Два эксперимента пациент прошел до операции (первый — через 10 месяцев после травмы, второй — через 16 месяцев после травмы), и три — после операции (через 3, 15 и 20 месяцев после трансплантации).
Во всех экспериментах пациент видел фотографию своего лица, трансформированного в лица знакомых людей того же пола. В первых двух экспериментах были фотографии его лица до травмы и после, в трех последующих - к ним добавилось фото лица после трансплантации. Каждое лицо, использованное в первых двух экспериментах, имело шесть степеней трансформации (процентное соотношение своего и чужого лица): 0/100, 20/80, 40/60, 60/40, 80/20 и 100/0. А те, которые появлялись в трех последних испытаниях, имели четыре степени трансформации: 0/100, 33/66, 66/33, и 100/0. Увидев фото, участник отвечал, на фото он или знакомый ему человек. На протяжении эксперимента пациент находился в аппарате фМРТ.
Из этого эксперимента стало ясно, что пациент легче узнавал себя на тех фото, где он был до травмы, чем на тех, где он после травмы (p = 0,043).
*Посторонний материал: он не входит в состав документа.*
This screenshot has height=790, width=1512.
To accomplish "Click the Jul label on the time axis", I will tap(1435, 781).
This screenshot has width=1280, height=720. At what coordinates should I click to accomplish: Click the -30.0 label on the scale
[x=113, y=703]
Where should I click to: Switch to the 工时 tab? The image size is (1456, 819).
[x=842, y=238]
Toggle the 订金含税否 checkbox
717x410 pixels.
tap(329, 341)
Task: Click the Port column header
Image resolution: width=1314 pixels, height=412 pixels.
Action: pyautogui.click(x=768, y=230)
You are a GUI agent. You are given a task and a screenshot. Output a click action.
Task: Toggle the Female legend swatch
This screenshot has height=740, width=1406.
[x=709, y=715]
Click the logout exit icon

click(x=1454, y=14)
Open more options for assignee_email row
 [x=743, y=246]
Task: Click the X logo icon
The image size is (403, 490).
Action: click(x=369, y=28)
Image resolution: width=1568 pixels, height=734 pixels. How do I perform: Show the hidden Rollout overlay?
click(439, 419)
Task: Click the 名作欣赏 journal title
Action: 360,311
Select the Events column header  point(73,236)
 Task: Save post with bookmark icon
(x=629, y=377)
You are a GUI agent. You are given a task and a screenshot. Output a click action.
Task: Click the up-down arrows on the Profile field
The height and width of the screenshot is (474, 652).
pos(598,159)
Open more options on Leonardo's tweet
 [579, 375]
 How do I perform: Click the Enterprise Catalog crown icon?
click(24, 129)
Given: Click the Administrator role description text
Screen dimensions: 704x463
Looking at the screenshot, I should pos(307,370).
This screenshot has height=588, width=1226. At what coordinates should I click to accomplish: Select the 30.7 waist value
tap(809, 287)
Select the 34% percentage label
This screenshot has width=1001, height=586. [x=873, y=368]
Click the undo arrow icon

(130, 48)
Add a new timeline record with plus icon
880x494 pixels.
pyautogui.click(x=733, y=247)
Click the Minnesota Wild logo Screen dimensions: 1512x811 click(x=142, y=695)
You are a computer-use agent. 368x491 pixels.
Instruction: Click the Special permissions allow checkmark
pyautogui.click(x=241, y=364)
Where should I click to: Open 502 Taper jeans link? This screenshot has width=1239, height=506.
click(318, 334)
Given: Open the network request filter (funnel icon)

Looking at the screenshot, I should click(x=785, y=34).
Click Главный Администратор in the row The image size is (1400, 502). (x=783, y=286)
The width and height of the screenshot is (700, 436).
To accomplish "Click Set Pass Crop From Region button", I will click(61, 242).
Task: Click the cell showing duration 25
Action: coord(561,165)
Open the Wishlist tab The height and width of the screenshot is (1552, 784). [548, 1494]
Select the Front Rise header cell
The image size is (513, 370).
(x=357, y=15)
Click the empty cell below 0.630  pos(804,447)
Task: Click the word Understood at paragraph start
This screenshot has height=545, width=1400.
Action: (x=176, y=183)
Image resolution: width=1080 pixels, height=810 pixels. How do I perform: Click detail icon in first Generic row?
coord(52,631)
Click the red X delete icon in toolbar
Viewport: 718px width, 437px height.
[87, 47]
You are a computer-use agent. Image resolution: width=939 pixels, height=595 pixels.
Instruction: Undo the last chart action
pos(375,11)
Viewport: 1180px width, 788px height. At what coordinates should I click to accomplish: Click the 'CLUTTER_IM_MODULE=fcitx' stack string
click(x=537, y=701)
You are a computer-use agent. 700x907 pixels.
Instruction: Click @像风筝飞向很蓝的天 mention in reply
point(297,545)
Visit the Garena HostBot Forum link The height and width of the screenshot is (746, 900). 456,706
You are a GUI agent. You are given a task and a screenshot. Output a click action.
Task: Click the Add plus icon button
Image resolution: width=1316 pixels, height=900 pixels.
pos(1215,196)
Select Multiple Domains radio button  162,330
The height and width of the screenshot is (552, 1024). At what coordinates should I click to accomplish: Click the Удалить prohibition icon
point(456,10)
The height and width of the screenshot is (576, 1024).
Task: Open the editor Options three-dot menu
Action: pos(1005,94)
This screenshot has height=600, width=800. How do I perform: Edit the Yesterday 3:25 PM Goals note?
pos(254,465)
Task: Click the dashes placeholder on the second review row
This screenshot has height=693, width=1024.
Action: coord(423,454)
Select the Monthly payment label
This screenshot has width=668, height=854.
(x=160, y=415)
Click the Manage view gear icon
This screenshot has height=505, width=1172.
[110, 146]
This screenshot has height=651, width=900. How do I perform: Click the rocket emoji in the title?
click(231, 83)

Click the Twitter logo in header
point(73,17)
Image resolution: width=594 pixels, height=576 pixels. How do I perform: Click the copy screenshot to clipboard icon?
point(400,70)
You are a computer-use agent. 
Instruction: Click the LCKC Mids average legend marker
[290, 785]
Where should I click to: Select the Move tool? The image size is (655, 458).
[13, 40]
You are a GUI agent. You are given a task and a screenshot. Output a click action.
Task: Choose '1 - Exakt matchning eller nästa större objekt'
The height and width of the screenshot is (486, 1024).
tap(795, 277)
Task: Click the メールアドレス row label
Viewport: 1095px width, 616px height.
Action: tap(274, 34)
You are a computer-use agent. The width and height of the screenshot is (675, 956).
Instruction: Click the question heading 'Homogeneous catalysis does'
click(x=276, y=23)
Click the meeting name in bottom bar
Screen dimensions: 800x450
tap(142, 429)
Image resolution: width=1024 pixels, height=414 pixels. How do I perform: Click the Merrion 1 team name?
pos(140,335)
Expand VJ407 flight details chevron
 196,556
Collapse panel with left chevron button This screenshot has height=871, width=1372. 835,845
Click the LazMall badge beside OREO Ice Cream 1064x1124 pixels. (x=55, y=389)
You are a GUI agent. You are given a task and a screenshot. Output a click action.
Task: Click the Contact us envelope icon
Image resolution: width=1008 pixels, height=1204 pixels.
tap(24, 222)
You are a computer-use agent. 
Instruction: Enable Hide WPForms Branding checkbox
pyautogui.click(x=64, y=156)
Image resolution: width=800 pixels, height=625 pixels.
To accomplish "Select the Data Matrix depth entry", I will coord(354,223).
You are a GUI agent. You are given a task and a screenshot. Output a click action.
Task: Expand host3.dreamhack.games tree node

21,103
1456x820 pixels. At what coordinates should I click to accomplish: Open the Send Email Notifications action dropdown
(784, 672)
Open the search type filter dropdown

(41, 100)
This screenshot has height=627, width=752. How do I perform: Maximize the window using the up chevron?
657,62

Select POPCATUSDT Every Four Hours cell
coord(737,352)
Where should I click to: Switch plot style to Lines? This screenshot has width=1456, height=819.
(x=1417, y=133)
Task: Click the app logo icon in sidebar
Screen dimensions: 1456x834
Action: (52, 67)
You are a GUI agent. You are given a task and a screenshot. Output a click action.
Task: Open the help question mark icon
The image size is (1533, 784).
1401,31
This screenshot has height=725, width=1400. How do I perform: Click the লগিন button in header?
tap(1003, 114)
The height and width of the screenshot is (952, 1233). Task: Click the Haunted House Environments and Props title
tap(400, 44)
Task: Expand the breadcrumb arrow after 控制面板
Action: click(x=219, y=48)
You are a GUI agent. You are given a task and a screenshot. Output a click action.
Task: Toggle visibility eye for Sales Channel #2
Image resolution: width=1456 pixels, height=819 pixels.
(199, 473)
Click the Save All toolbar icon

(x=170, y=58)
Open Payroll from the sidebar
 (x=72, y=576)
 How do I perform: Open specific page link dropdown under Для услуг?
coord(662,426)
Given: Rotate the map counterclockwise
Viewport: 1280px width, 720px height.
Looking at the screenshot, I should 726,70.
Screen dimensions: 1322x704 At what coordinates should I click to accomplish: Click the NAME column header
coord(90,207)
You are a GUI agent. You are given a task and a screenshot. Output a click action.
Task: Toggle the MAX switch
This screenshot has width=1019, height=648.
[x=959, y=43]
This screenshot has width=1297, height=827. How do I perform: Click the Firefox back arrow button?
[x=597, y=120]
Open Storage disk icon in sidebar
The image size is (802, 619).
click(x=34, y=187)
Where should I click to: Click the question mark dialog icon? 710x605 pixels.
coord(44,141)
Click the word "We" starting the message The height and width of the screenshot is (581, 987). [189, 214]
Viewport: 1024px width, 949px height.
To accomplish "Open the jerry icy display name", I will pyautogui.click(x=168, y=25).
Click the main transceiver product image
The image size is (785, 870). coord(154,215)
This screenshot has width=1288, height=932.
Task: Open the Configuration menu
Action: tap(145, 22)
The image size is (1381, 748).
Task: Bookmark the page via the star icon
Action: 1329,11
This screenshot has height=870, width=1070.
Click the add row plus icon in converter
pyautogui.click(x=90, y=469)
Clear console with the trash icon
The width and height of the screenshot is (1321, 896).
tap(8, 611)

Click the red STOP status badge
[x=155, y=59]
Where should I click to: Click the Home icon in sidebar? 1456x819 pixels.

И это даже тогда, когда на фото его черт было меньше, чем черт другого человека. Также, как отмечают авторы, он проще узнавал себя на фото до травмы, чем на фото после трансплантации лица, но со временем эта разница сглаживалась (p = 0,109).
Помимо специфичной для распознавания лиц веретенообразной области лица, во время узнавания собственного лица также задействуются и другие зоны. Так, активируется нижняя лобная извлина (IFG), которая участвует в различении собственного и чужого лица, а также — при узнавании себя в разные периоды жизни, в разных возрастах. Задействуется и медиальная лобная кора (MFC), она отвечает за обработку представлений о себе, например, таких, как черты характера, автобиографические воспоминания, установки или эмоциональные оценки (обычно положительные) себя. Включаются и другие срединные структуры, например, поясная кора (ACC) и предклинье, они также связаны с обработкой представлений о своей личности, воспоминаний о себе. При этом условно функции этих областей можно разделить так: нижняя лобная извилина, а еще верхняя часть затылочной коры и постцентральная извилина (больше справа) — это некоторые области из тех, которые отвечают за обработку физических черт собственного лица, а вот срединные структуры, как уже выше отмечалось, больше заняты обработкой психологических черт, связанных с восприятием своего лица.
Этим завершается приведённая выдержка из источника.